§ **Task brief**: Please return each record exactly as it stands.

----

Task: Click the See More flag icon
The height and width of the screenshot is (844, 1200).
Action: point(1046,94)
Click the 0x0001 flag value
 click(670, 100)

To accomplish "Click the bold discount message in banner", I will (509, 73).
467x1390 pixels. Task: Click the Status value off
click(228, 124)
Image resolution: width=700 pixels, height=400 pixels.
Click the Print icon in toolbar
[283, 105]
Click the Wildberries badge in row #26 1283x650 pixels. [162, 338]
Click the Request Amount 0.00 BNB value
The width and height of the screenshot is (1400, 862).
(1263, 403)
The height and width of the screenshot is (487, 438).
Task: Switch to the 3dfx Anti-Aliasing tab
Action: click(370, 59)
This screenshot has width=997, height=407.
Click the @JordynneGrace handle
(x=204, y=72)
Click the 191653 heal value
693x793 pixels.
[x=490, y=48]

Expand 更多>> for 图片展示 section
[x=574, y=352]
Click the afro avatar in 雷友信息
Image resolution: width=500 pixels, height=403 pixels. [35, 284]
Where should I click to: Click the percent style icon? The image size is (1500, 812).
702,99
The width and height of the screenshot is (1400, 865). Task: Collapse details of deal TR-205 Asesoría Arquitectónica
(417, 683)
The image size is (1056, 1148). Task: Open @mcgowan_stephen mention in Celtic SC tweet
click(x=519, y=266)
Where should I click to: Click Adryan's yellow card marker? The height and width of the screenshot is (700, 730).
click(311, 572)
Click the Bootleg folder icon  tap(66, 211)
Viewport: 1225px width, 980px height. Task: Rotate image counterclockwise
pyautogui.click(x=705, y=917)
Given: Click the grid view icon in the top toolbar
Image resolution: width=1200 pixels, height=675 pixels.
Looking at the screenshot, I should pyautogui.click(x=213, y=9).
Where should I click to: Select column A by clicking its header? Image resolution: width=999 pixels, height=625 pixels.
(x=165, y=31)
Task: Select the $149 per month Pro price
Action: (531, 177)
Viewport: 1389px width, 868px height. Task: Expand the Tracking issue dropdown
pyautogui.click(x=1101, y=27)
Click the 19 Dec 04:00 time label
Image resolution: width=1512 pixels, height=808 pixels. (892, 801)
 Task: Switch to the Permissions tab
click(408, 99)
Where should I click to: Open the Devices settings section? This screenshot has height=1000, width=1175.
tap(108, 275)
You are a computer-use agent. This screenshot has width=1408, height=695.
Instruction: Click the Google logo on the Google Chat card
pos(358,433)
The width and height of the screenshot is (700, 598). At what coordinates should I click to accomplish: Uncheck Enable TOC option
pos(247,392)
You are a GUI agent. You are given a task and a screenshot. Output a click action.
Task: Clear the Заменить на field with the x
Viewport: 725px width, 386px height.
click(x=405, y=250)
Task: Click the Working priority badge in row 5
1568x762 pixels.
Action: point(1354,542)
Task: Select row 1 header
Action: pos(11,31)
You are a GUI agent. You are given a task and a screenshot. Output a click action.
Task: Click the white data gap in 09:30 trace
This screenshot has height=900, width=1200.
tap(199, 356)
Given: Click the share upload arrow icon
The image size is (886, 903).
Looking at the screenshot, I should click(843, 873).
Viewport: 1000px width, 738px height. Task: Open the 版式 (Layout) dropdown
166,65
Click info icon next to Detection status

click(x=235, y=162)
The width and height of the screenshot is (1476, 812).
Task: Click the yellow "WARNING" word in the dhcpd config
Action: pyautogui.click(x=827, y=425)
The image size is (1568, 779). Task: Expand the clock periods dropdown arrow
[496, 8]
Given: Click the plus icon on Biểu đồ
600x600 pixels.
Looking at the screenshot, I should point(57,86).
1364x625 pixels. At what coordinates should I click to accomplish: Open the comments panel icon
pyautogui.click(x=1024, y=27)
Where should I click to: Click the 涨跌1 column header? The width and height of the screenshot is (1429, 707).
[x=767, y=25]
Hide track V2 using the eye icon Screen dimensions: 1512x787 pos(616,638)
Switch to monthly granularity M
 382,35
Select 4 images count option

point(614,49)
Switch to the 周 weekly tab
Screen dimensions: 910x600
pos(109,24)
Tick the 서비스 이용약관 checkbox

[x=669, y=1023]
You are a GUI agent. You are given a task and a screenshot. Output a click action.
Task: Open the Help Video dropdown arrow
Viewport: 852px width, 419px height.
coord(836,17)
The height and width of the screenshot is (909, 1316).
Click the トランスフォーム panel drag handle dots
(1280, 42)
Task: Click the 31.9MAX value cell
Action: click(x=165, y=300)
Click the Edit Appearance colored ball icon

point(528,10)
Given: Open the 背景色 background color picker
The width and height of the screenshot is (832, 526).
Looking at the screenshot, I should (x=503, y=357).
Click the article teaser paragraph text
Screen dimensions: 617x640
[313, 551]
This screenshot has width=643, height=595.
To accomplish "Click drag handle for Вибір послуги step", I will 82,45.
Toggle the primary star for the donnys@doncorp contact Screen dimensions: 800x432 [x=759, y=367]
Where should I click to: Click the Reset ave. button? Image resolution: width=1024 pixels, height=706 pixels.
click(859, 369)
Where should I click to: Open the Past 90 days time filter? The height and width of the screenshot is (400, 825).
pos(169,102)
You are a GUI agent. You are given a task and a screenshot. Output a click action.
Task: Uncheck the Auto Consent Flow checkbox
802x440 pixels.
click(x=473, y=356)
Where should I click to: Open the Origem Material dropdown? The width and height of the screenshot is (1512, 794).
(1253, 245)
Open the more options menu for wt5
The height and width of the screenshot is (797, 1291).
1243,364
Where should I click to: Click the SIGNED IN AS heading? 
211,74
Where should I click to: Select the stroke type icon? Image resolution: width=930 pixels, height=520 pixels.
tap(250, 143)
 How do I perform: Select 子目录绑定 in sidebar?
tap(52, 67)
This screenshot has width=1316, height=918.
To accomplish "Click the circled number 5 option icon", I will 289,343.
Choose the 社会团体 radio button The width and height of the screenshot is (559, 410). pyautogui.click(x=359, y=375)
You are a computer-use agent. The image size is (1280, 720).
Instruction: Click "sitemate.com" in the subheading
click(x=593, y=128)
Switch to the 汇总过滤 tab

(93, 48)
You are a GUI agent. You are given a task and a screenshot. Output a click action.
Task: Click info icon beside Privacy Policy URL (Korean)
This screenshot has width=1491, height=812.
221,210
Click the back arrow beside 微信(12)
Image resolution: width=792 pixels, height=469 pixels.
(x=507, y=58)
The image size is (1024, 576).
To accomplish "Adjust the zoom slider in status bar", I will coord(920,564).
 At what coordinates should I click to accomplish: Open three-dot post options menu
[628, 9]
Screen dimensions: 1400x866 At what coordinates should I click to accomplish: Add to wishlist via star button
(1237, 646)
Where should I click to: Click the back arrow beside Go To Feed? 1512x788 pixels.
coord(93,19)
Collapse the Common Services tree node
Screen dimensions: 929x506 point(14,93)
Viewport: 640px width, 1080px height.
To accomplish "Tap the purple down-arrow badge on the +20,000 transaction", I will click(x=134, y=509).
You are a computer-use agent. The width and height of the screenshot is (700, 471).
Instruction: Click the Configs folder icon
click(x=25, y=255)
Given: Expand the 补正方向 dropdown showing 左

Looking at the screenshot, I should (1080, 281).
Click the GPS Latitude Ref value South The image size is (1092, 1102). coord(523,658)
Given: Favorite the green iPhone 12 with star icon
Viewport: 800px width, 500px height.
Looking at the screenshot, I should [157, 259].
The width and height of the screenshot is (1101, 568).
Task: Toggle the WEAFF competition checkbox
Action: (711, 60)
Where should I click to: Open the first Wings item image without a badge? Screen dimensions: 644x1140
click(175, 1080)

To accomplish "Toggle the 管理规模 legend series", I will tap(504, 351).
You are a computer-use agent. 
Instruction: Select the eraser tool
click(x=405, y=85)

----

§ **Result for this task**:
Task: Click the See More flag icon
The height and width of the screenshot is (844, 1200).
Action: point(1046,94)
Click the 0x0001 flag value
 click(670, 100)

To accomplish "Click the bold discount message in banner", I will (509, 73).
467x1390 pixels. Task: Click the Status value off
click(228, 124)
Image resolution: width=700 pixels, height=400 pixels.
Click the Print icon in toolbar
[283, 105]
Click the Wildberries badge in row #26 1283x650 pixels. [162, 338]
Click the Request Amount 0.00 BNB value
The width and height of the screenshot is (1400, 862).
(1263, 403)
The height and width of the screenshot is (487, 438).
Task: Switch to the 3dfx Anti-Aliasing tab
Action: click(370, 59)
This screenshot has width=997, height=407.
Click the @JordynneGrace handle
(x=204, y=72)
Click the 191653 heal value
693x793 pixels.
[x=490, y=48]

Expand 更多>> for 图片展示 section
[x=574, y=352]
Click the afro avatar in 雷友信息
Image resolution: width=500 pixels, height=403 pixels. [35, 284]
Where should I click to: Click the percent style icon? The image size is (1500, 812).
702,99
The width and height of the screenshot is (1400, 865). Task: Collapse details of deal TR-205 Asesoría Arquitectónica
(417, 683)
The image size is (1056, 1148). Task: Open @mcgowan_stephen mention in Celtic SC tweet
click(x=519, y=266)
Where should I click to: Click Adryan's yellow card marker? The height and width of the screenshot is (700, 730).
click(311, 572)
Click the Bootleg folder icon  tap(66, 211)
Viewport: 1225px width, 980px height. Task: Rotate image counterclockwise
pyautogui.click(x=705, y=917)
Given: Click the grid view icon in the top toolbar
Image resolution: width=1200 pixels, height=675 pixels.
Looking at the screenshot, I should pyautogui.click(x=213, y=9).
Where should I click to: Select column A by clicking its header? Image resolution: width=999 pixels, height=625 pixels.
(x=165, y=31)
Task: Select the $149 per month Pro price
Action: (531, 177)
Viewport: 1389px width, 868px height. Task: Expand the Tracking issue dropdown
pyautogui.click(x=1101, y=27)
Click the 19 Dec 04:00 time label
Image resolution: width=1512 pixels, height=808 pixels. (892, 801)
 Task: Switch to the Permissions tab
click(408, 99)
Where should I click to: Open the Devices settings section? This screenshot has height=1000, width=1175.
tap(108, 275)
You are a computer-use agent. This screenshot has width=1408, height=695.
Instruction: Click the Google logo on the Google Chat card
pos(358,433)
The width and height of the screenshot is (700, 598). At what coordinates should I click to accomplish: Uncheck Enable TOC option
pos(247,392)
You are a GUI agent. You are given a task and a screenshot. Output a click action.
Task: Clear the Заменить на field with the x
Viewport: 725px width, 386px height.
click(x=405, y=250)
Task: Click the Working priority badge in row 5
1568x762 pixels.
Action: point(1354,542)
Task: Select row 1 header
Action: pos(11,31)
You are a GUI agent. You are given a task and a screenshot. Output a click action.
Task: Click the white data gap in 09:30 trace
This screenshot has height=900, width=1200.
tap(199, 356)
Given: Click the share upload arrow icon
The image size is (886, 903).
Looking at the screenshot, I should click(843, 873).
Viewport: 1000px width, 738px height. Task: Open the 版式 (Layout) dropdown
166,65
Click info icon next to Detection status

click(x=235, y=162)
The width and height of the screenshot is (1476, 812).
Task: Click the yellow "WARNING" word in the dhcpd config
Action: pyautogui.click(x=827, y=425)
The image size is (1568, 779). Task: Expand the clock periods dropdown arrow
[496, 8]
Given: Click the plus icon on Biểu đồ
600x600 pixels.
Looking at the screenshot, I should point(57,86).
1364x625 pixels. At what coordinates should I click to accomplish: Open the comments panel icon
pyautogui.click(x=1024, y=27)
Where should I click to: Click the 涨跌1 column header? The width and height of the screenshot is (1429, 707).
[x=767, y=25]
Hide track V2 using the eye icon Screen dimensions: 1512x787 pos(616,638)
Switch to monthly granularity M
 382,35
Select 4 images count option

point(614,49)
Switch to the 周 weekly tab
Screen dimensions: 910x600
pos(109,24)
Tick the 서비스 이용약관 checkbox

[x=669, y=1023]
You are a GUI agent. You are given a task and a screenshot. Output a click action.
Task: Open the Help Video dropdown arrow
Viewport: 852px width, 419px height.
coord(836,17)
The height and width of the screenshot is (909, 1316).
Click the トランスフォーム panel drag handle dots
(1280, 42)
Task: Click the 31.9MAX value cell
Action: click(x=165, y=300)
Click the Edit Appearance colored ball icon

point(528,10)
Given: Open the 背景色 background color picker
The width and height of the screenshot is (832, 526).
Looking at the screenshot, I should (x=503, y=357).
Click the article teaser paragraph text
Screen dimensions: 617x640
[313, 551]
This screenshot has width=643, height=595.
To accomplish "Click drag handle for Вибір послуги step", I will 82,45.
Toggle the primary star for the donnys@doncorp contact Screen dimensions: 800x432 [x=759, y=367]
Where should I click to: Click the Reset ave. button? Image resolution: width=1024 pixels, height=706 pixels.
click(859, 369)
Where should I click to: Open the Past 90 days time filter? The height and width of the screenshot is (400, 825).
pos(169,102)
You are a GUI agent. You are given a task and a screenshot. Output a click action.
Task: Uncheck the Auto Consent Flow checkbox
802x440 pixels.
click(x=473, y=356)
Where should I click to: Open the Origem Material dropdown? The width and height of the screenshot is (1512, 794).
(1253, 245)
Open the more options menu for wt5
The height and width of the screenshot is (797, 1291).
1243,364
Where should I click to: Click the SIGNED IN AS heading? 
211,74
Where should I click to: Select the stroke type icon? Image resolution: width=930 pixels, height=520 pixels.
tap(250, 143)
 How do I perform: Select 子目录绑定 in sidebar?
tap(52, 67)
This screenshot has width=1316, height=918.
To accomplish "Click the circled number 5 option icon", I will 289,343.
Choose the 社会团体 radio button The width and height of the screenshot is (559, 410). pyautogui.click(x=359, y=375)
You are a computer-use agent. The image size is (1280, 720).
Instruction: Click "sitemate.com" in the subheading
click(x=593, y=128)
Switch to the 汇总过滤 tab

(93, 48)
You are a GUI agent. You are given a task and a screenshot. Output a click action.
Task: Click info icon beside Privacy Policy URL (Korean)
This screenshot has width=1491, height=812.
221,210
Click the back arrow beside 微信(12)
Image resolution: width=792 pixels, height=469 pixels.
(x=507, y=58)
The image size is (1024, 576).
To accomplish "Adjust the zoom slider in status bar", I will coord(920,564).
 At what coordinates should I click to accomplish: Open three-dot post options menu
[628, 9]
Screen dimensions: 1400x866 At what coordinates should I click to accomplish: Add to wishlist via star button
(1237, 646)
Where should I click to: Click the back arrow beside Go To Feed? 1512x788 pixels.
coord(93,19)
Collapse the Common Services tree node
Screen dimensions: 929x506 point(14,93)
Viewport: 640px width, 1080px height.
To accomplish "Tap the purple down-arrow badge on the +20,000 transaction", I will click(x=134, y=509).
You are a computer-use agent. The width and height of the screenshot is (700, 471).
Instruction: Click the Configs folder icon
click(x=25, y=255)
Given: Expand the 补正方向 dropdown showing 左

Looking at the screenshot, I should (1080, 281).
Click the GPS Latitude Ref value South The image size is (1092, 1102). coord(523,658)
Given: Favorite the green iPhone 12 with star icon
Viewport: 800px width, 500px height.
Looking at the screenshot, I should [157, 259].
The width and height of the screenshot is (1101, 568).
Task: Toggle the WEAFF competition checkbox
Action: (711, 60)
Where should I click to: Open the first Wings item image without a badge? Screen dimensions: 644x1140
click(175, 1080)

To accomplish "Toggle the 管理规模 legend series", I will tap(504, 351).
You are a computer-use agent. 
Instruction: Select the eraser tool
click(x=405, y=85)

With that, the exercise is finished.